Data supplied: Begin

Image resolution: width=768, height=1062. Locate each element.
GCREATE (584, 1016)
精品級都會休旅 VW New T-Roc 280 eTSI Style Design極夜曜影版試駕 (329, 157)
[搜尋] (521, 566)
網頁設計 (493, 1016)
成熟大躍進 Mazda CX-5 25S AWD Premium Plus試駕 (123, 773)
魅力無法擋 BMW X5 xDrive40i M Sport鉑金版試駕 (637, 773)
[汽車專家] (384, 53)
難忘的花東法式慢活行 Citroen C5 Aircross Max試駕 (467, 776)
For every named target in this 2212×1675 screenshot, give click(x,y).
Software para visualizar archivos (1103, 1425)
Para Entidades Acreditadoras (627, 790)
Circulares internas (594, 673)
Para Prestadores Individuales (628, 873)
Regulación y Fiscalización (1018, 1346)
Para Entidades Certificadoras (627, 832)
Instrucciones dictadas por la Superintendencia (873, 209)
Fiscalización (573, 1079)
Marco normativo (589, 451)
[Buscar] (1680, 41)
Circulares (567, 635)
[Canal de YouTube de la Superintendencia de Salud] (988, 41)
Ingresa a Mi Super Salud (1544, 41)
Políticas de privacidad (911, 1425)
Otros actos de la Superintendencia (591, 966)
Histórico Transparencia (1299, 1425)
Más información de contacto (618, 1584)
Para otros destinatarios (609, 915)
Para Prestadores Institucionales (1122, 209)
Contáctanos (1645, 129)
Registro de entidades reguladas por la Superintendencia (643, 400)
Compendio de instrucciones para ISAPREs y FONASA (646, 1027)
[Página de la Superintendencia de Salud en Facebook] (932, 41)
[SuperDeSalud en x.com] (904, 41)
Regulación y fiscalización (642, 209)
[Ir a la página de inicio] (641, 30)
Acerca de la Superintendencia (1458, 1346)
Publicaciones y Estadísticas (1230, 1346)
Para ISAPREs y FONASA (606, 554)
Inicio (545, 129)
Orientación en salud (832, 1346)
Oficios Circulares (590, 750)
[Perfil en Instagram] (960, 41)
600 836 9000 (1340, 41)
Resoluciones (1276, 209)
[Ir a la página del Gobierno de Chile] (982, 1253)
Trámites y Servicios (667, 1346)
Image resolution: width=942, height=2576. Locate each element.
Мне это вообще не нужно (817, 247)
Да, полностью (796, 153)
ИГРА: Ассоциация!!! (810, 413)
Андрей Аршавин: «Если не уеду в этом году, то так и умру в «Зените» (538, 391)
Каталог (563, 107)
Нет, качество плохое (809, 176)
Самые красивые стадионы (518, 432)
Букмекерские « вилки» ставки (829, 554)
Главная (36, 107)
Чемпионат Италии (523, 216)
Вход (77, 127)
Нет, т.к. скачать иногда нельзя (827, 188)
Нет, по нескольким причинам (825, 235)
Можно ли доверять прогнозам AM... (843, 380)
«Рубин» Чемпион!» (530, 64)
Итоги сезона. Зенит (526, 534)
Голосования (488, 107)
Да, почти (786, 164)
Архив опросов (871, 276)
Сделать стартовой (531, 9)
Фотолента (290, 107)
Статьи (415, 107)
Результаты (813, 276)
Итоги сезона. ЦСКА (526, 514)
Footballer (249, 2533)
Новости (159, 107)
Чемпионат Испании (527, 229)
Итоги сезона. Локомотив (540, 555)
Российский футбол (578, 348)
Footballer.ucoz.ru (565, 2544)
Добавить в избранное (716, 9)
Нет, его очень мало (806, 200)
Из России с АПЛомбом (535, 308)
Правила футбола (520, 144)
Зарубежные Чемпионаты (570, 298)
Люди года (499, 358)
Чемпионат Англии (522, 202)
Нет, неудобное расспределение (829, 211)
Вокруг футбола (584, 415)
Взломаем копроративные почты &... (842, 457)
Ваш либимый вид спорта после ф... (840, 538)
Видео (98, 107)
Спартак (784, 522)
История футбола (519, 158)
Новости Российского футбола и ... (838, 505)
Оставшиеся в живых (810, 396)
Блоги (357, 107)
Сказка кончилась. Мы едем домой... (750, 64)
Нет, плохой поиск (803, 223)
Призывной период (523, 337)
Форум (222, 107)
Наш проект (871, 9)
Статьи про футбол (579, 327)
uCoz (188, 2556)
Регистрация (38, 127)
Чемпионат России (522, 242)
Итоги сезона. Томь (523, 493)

Data supplied: End

▶ [Problem to solve]:
Among the entries above, the line containing "[汽車專家] (384, 53)", the line containing "Мне это вообще не нужно (817, 247)", and all lines between them are to be restated word for word; nothing else belongs in the reply.

▶ [Result for this exercise]:
[汽車專家] (384, 53)
難忘的花東法式慢活行 Citroen C5 Aircross Max試駕 (467, 776)
For every named target in this 2212×1675 screenshot, give click(x,y).
Software para visualizar archivos (1103, 1425)
Para Entidades Acreditadoras (627, 790)
Circulares internas (594, 673)
Para Prestadores Individuales (628, 873)
Regulación y Fiscalización (1018, 1346)
Para Entidades Certificadoras (627, 832)
Instrucciones dictadas por la Superintendencia (873, 209)
Fiscalización (573, 1079)
Marco normativo (589, 451)
[Buscar] (1680, 41)
Circulares (567, 635)
[Canal de YouTube de la Superintendencia de Salud] (988, 41)
Ingresa a Mi Super Salud (1544, 41)
Políticas de privacidad (911, 1425)
Otros actos de la Superintendencia (591, 966)
Histórico Transparencia (1299, 1425)
Más información de contacto (618, 1584)
Para otros destinatarios (609, 915)
Para Prestadores Institucionales (1122, 209)
Contáctanos (1645, 129)
Registro de entidades reguladas por la Superintendencia (643, 400)
Compendio de instrucciones para ISAPREs y FONASA (646, 1027)
[Página de la Superintendencia de Salud en Facebook] (932, 41)
[SuperDeSalud en x.com] (904, 41)
Regulación y fiscalización (642, 209)
[Ir a la página de inicio] (641, 30)
Acerca de la Superintendencia (1458, 1346)
Publicaciones y Estadísticas (1230, 1346)
Para ISAPREs y FONASA (606, 554)
Inicio (545, 129)
Orientación en salud (832, 1346)
Oficios Circulares (590, 750)
[Perfil en Instagram] (960, 41)
600 836 9000 (1340, 41)
Resoluciones (1276, 209)
[Ir a la página del Gobierno de Chile] (982, 1253)
Trámites y Servicios (667, 1346)
Image resolution: width=942, height=2576. Locate each element.
Мне это вообще не нужно (817, 247)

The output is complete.